Mirando hacia atrás en el tiempo, parece que vivimos inmersos en una “catarsis” que no encuentra fondo. Antes de haber resuelto viejas controversias, nos encontramos con otras nuevas. La controversia geocentrismo versus heliocentrismo parece estar superada (excepto para unos cuantos), y lo hemos superado sin arrancar hojas de la Biblia, simplemente hemos llegado a la conclusión de que, al menos ciertos textos, no se pueden interpretar de manera literal precisamente porque el contexto que lo valida es obsoleto. Pero llegar a esta conclusión no fue fácil. Costó muchos anatemas y no pocas excomuniones. Actualmente andamos digiriendo la controversia creacionismo versus evolucionismo, un nuevo enfrentamiento entre la ciencia y la fe. Un enfrentamiento absurdo toda vez que sus metodologías epistemológicas son de diferentes naturalezas. La verdad (lo que entendamos por esto) llegará un día u otro, como llegó la verdad cosmológica, admitiendo que era la Tierra la que se movía alrededor del Sol y no al contrario, a pesar de los enunciados bíblicos al respecto.

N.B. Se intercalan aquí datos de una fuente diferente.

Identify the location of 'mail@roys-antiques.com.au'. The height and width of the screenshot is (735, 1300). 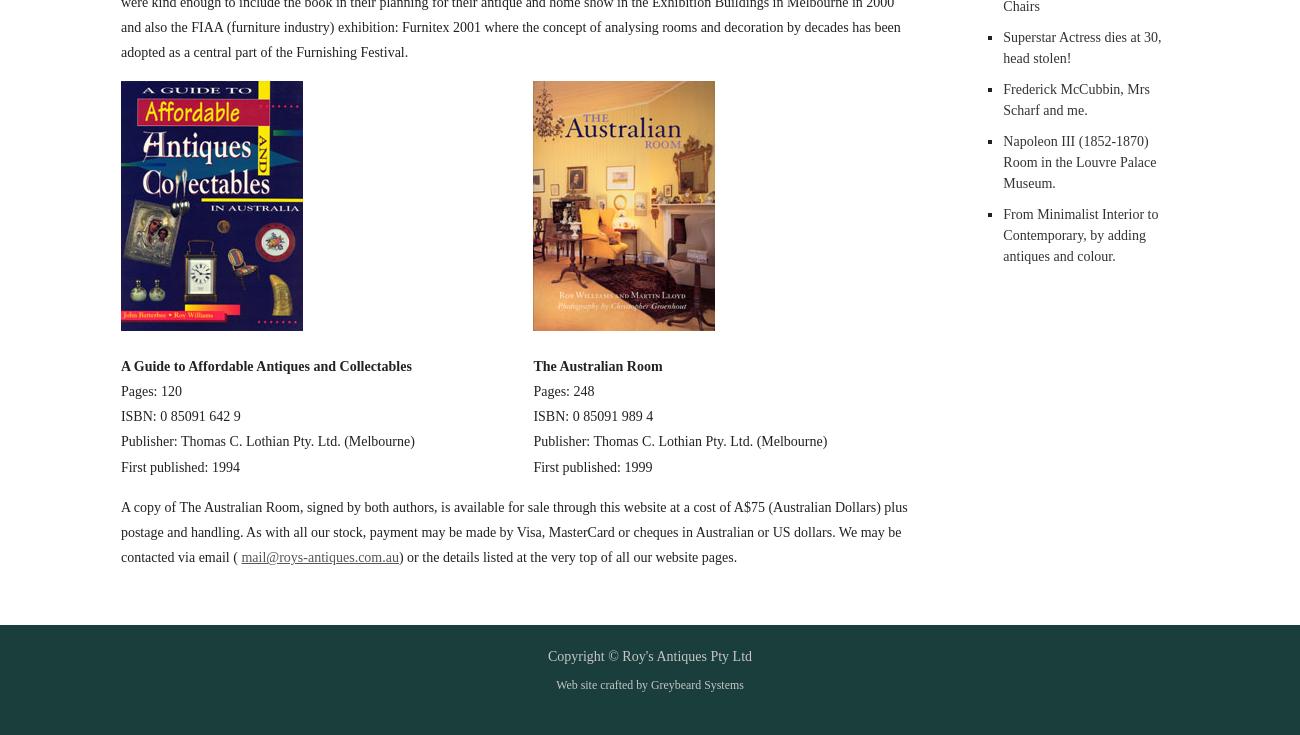
(319, 556).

Pasadas las celebraciones del V Centenario de la Reforma (por lo que significó que un monje se enfrentara al poder más grande de la Europa de su época: el papado), se supone que es un momento adecuado para revisar el camino andado y, sobre todo, lo que ha ocurrido durante esos cinco siglos especialmente en el campo de la sociología, la política y, sobre todo, en la teología y la ciencia. Una vez más, como Lutero en su día, de entre sus filas han surgido teólogos y exégetas que van por delante de los actuales herederos de la Reforma en la exégesis y en las ciencias bíblicas. En estos dos campos específicamente lo que podemos hacer (como lo están haciendo ya algunos biblistas protestantes) es acompañarlos en el camino. Esto quiere decir que el mundo evangélico/protestante debería profundizar en lo que la Reforma en sí significó, y más que levantar altares a aquellos Reformadores, lo sensato es seguir el camino que ellos iniciaron. Si no damos este paso de revisión crítica, no habremos entendido nada lo que significó la publicación de las 95 tesis del Reformador, y las habremos simplemente anquilosados. O sea, seguir el eslogan barthiano: Ecclesia reformata semper reformanda est.

Emilio Lospitao

(*) Paul, André. La inspiración y el canon de las Escrituras, (Historia y teología). Curso Bíblico nº 49. Verbo Divino.